結馬は、最近続いている出来事と、先ほどの征雄との会話のひととなりを話した。
「ふうん。やっぱり気味が悪いよねそういうの」
薫は少し難しい顔をする。
「今は男の人もストーカー被害に遭うっていうし、もしかするかもしれないよ」
「だよな。だから俺もさっきストーカーじゃないかって言ったんだよ」
征雄の方は楽しそうに見える。
「それで、どうするの?」
「どうもできないよ。実際に誰か人を見たわけじゃないし、何か荒らされたわけでもなから」
「でも、いざという時の為に何か考えたほうがいいんじゃね?」と薫は顔を見合わせて、うんうんと頷いている。

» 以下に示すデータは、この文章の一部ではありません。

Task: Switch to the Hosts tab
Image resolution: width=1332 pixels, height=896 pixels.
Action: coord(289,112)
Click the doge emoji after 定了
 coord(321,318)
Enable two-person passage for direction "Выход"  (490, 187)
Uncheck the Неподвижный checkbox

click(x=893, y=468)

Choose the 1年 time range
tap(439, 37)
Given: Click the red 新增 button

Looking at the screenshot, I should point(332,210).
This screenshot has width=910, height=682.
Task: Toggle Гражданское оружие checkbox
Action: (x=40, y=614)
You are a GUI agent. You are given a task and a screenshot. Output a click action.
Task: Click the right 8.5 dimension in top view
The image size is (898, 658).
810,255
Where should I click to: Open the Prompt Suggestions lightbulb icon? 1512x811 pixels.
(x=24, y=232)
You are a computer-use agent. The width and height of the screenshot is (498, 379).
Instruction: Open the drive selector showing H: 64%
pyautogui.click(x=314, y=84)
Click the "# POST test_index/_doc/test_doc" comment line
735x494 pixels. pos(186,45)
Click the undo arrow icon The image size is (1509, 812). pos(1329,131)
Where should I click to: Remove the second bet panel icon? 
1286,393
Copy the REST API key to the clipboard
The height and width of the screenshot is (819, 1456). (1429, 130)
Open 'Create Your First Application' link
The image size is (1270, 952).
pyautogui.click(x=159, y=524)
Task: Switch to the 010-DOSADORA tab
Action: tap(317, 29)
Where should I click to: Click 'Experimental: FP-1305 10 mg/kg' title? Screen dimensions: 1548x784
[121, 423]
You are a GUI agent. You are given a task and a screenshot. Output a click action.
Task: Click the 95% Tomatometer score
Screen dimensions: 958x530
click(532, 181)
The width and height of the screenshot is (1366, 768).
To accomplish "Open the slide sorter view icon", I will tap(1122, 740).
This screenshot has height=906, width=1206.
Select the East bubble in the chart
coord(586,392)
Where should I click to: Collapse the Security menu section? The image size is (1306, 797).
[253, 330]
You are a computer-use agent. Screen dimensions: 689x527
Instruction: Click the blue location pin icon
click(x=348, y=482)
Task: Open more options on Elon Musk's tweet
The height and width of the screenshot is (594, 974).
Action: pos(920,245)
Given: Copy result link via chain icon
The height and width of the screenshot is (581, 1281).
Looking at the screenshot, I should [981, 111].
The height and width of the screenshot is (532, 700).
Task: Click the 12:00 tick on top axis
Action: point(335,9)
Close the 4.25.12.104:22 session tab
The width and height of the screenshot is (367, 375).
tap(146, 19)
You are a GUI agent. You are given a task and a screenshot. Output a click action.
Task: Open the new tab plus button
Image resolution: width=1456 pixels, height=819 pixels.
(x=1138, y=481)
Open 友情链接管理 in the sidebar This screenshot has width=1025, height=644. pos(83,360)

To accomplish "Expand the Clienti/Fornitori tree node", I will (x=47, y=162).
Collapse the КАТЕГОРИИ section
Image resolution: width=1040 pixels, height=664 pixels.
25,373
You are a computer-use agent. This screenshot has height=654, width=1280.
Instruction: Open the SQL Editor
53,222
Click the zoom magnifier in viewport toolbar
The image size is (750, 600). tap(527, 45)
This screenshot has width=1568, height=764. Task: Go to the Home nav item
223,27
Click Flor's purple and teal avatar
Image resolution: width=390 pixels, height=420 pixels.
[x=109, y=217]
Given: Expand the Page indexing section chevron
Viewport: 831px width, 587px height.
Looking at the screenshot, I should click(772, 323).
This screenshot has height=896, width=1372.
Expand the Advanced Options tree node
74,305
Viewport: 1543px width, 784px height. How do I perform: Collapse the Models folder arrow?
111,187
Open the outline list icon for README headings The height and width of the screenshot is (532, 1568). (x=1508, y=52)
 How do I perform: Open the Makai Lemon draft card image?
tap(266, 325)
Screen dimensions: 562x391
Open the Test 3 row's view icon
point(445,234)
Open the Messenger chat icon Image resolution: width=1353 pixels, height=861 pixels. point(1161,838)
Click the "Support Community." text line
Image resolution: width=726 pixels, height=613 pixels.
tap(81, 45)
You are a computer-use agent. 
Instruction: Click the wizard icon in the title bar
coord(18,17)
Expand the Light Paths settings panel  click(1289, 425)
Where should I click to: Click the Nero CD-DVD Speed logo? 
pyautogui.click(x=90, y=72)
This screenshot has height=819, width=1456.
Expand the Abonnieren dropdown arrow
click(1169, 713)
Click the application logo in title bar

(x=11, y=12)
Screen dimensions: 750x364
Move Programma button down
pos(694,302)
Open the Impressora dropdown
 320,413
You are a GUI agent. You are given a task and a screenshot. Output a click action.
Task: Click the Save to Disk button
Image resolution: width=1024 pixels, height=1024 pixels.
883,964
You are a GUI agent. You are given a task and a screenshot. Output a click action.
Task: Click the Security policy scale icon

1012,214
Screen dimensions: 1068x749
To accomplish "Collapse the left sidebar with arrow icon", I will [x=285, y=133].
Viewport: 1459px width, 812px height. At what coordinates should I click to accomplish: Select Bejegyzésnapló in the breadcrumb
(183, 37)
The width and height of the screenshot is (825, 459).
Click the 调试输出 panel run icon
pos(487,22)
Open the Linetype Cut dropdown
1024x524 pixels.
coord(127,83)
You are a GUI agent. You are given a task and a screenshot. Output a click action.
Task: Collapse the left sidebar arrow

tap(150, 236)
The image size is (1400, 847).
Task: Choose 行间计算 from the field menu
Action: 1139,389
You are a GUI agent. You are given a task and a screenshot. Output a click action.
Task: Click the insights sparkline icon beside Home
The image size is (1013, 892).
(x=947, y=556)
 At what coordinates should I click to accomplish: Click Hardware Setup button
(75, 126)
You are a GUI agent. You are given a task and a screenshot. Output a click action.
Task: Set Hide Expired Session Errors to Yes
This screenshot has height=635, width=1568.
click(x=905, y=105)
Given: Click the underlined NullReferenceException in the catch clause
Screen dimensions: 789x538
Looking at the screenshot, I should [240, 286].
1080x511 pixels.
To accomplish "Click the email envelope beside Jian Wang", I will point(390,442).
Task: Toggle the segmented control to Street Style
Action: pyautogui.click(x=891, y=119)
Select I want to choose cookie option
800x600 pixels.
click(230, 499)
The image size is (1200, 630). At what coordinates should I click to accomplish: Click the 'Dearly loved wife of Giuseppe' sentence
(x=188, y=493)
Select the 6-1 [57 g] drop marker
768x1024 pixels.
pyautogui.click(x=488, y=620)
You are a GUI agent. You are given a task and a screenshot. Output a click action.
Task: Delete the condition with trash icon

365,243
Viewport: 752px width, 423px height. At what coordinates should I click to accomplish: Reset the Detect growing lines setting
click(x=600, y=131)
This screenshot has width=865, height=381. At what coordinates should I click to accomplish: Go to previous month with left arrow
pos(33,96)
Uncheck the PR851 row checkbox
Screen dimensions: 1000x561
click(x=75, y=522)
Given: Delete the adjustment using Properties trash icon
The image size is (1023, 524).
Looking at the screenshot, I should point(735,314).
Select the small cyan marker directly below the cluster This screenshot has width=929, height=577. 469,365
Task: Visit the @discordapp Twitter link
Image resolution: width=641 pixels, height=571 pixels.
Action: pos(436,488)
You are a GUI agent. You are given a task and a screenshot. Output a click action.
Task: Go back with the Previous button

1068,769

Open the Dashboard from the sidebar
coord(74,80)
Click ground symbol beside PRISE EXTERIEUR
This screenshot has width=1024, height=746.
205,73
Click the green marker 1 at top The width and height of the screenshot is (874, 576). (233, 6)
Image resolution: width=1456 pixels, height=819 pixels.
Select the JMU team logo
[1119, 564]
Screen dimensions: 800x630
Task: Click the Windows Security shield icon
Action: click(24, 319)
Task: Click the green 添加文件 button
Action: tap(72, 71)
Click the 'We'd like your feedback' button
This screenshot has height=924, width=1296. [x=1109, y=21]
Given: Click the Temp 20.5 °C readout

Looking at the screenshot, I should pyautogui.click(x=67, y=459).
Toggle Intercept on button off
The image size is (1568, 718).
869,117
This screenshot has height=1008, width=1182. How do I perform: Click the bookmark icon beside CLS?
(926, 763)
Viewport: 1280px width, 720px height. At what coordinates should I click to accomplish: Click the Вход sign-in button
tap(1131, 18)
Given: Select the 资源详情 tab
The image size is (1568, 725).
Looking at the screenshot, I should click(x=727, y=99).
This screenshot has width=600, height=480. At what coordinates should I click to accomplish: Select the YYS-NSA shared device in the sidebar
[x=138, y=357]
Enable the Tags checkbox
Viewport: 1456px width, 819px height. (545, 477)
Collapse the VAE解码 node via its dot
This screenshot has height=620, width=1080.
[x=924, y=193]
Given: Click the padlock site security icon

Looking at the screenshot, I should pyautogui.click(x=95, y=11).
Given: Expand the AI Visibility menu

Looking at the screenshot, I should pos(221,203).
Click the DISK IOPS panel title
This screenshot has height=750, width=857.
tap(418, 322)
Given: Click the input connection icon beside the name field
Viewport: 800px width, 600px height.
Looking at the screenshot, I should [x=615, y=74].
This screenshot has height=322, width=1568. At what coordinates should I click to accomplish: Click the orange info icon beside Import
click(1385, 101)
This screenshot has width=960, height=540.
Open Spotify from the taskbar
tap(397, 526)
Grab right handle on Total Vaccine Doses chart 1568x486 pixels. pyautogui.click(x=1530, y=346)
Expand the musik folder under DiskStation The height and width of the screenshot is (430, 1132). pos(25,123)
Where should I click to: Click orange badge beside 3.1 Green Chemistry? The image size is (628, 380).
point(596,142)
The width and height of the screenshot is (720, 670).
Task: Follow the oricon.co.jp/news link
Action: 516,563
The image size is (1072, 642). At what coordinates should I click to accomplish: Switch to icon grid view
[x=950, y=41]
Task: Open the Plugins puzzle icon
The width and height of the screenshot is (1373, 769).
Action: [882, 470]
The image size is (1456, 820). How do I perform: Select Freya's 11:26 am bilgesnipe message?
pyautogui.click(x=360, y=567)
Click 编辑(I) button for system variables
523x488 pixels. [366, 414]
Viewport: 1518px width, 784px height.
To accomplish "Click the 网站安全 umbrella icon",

どうやら、二人の間では結馬はストーカー被害に遭っていることになったようだ。
「いや、まだストーカーだと決まったわけじゃないし――」
「じゃあ幽霊か?」
征雄の言葉を聞いて、薫がやだぁと顔をしかめた。
「どっちにしても、何かあったら俺にまかせろ」
「それは心強いですな」
結馬は半分呆れながら、テーブルに肘をついて手のひらの上に頭をあずけた。
そんな結馬にかまわず、話は先へ進んでいく。
「前にテレビで見たけど、こういうのって実際に事件にならないと警察って何もしてくれないんでしょ?」
「俺もそれ見たことあるわ。何かあってからじゃ遅ぇよな」
「そうだよね。それに、付き纏われてるだけでもこっちは迷惑だし、やっぱり気味が悪いよ。そういうのって相談できる所ないのかな?」
征雄がさぁね。とつぶやく。
「ねぇ、結馬。そういうの少し調べてみたら?」
結馬は、ふぅと小さくため息をついた。
「まぁ、何かあったらね」
「だから、何かあってからじゃ遅ぇんだよ」
「そうだよ、わたし達じゃ出来ないこともあるんだし」
二人が結馬をまくしたてる。
心配をしてくれているのだろうが、なぜか責めたてられているような気がしてならない。